*** RECORDS PROVIDED Section Begins ***
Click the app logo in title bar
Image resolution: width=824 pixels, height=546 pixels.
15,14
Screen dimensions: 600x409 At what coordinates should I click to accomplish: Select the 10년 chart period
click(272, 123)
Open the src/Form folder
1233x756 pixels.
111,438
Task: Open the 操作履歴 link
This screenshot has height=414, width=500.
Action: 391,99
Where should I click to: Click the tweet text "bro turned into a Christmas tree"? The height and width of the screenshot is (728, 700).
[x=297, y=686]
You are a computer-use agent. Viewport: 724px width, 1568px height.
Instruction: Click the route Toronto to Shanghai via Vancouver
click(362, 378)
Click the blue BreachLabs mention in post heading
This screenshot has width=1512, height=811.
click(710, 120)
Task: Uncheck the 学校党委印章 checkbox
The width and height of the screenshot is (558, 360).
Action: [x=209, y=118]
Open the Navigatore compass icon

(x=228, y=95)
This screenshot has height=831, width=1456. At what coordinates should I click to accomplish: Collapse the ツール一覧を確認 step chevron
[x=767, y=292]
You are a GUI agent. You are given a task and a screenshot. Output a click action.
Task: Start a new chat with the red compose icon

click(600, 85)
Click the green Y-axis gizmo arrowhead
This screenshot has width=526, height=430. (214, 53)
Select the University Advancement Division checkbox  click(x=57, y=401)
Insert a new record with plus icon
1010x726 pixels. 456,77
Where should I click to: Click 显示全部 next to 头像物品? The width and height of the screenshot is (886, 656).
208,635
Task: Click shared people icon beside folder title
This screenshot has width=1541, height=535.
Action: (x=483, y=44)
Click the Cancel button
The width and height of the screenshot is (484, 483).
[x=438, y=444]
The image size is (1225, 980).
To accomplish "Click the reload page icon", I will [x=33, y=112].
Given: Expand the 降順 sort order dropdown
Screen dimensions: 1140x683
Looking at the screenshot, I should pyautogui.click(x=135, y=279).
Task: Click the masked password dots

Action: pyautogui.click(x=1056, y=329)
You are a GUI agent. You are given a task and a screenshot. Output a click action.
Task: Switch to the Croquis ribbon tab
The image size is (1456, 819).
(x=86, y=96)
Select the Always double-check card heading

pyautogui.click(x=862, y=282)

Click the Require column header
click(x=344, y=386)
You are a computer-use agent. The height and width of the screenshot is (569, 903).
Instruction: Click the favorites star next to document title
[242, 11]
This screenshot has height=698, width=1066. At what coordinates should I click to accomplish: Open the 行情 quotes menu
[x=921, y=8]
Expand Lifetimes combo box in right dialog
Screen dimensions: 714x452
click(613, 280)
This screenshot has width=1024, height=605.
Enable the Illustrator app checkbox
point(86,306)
*** RECORDS PROVIDED Section Ends ***
§ **DIRECTIONS FOR THIS TASK**
Copy exactly the lines from the one containing "This screenshot has height=698, width=1066." through the last line of the records, both included, and nothing else.

§ **PROBLEM SOLUTION**
This screenshot has height=698, width=1066. At what coordinates should I click to accomplish: Open the 行情 quotes menu
[x=921, y=8]
Expand Lifetimes combo box in right dialog
Screen dimensions: 714x452
click(613, 280)
This screenshot has width=1024, height=605.
Enable the Illustrator app checkbox
point(86,306)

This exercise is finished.